A Florida woman who was seen in a widely watched video intentionally coughing on a shopper at a Pier 1 home-goods store last summer, as fears about the pandemic raged, was sentenced on Thursday to 30 days in jail, court records show.
The woman, Debra Hunter, 53, had been charged with misdemeanor assault in June after she walked up and coughed on the shopper, Heather Sprague, who had been recording video of Ms. Hunter’s dispute with employees at the store, in Jacksonville.
Ms. Sprague said in court that she had started recording Ms. Hunter after watching her berate store employees for 15 minutes in an argument over an item that Ms. Hunter wanted to return.
Ms. Sprague said she had undergone surgery to remove a brain tumor 10 months earlier and was still undergoing treatment when Ms. Hunter saw that she was recording and made an obscene gesture.
“I think I’ll get real close to you and cough on you, then, how’s that?” Ms. Hunter says in the video as she approaches the cellphone and then coughs. Ms. Sprague, who said she was wearing a mask at the time, testified that Ms. Hunter had left spittle on her face.
“The defendant’s act of coughing in my face at the height of a pandemic was an act that was calculated to attack me at my weakest point, physically and psychologically,” Ms. Sprague told Judge James A. Ruth of Duval County Court, according to a recording of an online sentencing hearing that was posted by First Coast News. “I was stunned in the moment and increasingly fearful in the aftermath.”
After the encounter, Ms. Sprague said, she struggled to find a Covid test, as diagnostics were not widely available at the time, and ultimately tested negative.
The episode came during a period in the pandemic when the authorities were responding to heated confrontations across the country over masks and other precautions, with some of those disputes leading to criminal charges for people who spat or coughed on ride-share drivers, store employees and police officers. Retail workers also reported being subjected to verbal abuse — and even threats involving guns — for enforcing mask rules.

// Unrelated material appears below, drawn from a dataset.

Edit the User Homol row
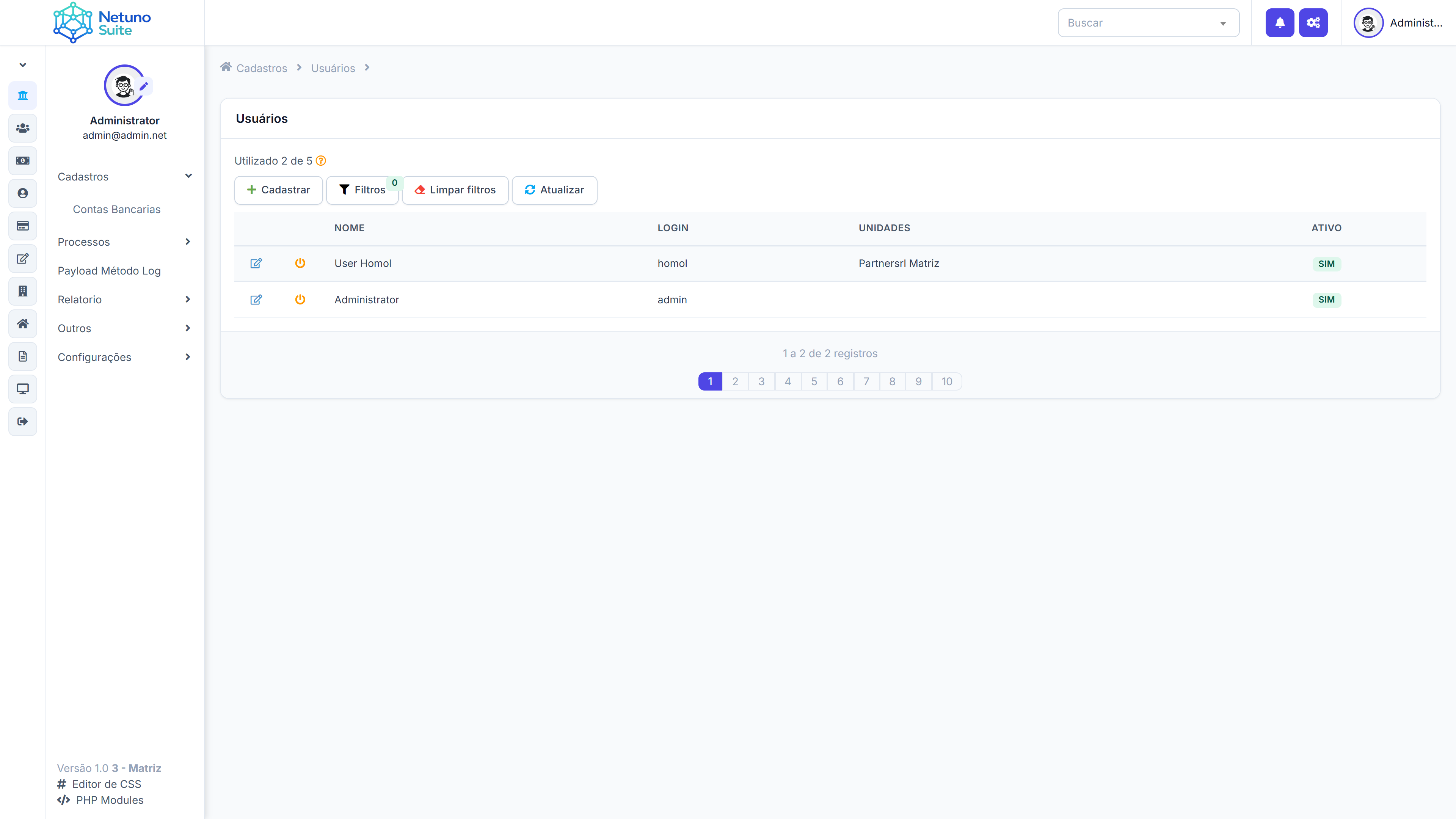The image size is (1456, 819). click(x=256, y=264)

Ms. Hunter said she felt remorse and guilt from “one very poor decision” that had cost her three children nearly all of their friends and had made her feel like a pariah in her community. She said her children had been greatly affected by the hundreds of text messages, emails, phone calls, social media threats and even hand-delivered letters she had received after the video of her coughing on Ms. Sprague gained widespread attention.

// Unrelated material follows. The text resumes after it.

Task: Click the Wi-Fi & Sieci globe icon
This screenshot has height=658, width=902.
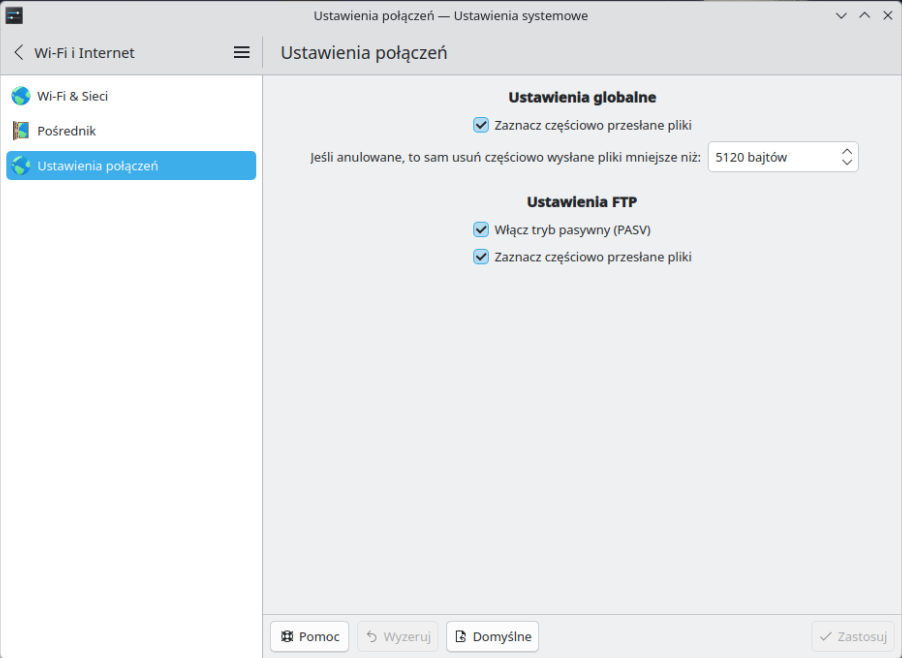Action: (21, 96)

“The reality is that my family has been permanently scarred,” Ms. Hunter told the judge. “And although that scar might fade over time, it will never completely disappear. My kids should not have to pay the price for my mistake.”
“I can overcome the ostracization,” Ms. Hunter added, according to First Coast News. “I deserve it. My children do not.”
Ms. Hunter told the judge that the video showed her in the “worst possible light on my worst possible day” and said she had felt at the time like a balloon that was going to pop. Her husband, Doug Hunter, told the court that a fire had forced the family from their house, among other hardships they had endured.
“Everything kept piling on and piling on and piling on, and I just kept trying to push it down,” Ms. Hunter said. “That day, the pin just stuck in the balloon, and unfortunately for Ms. Sprague, you know, she was the recipient of that, and for that I apologize.”
Judge Ruth took issue with Ms. Hunter’s testimony, saying she had expressed more concern for her family than for Ms. Sprague.
“She talked about how it changed her world and, you know, she’s getting the nastygrams on Facebook and things of that nature, and they can’t go to the country club or wherever, and can’t play soccer,” he said. “I get that. But I’ve yet to see any expression — or a significant expression — on her regret about the impact it had on the victim in this case.”
In addition to 30 days in jail, Ms. Hunter was sentenced to six months of probation and ordered to pay a $500 fine. Judge Ruth also ordered her to take an anger-management class and to undergo a mental-health evaluation and participate in follow-up treatment, if appropriate.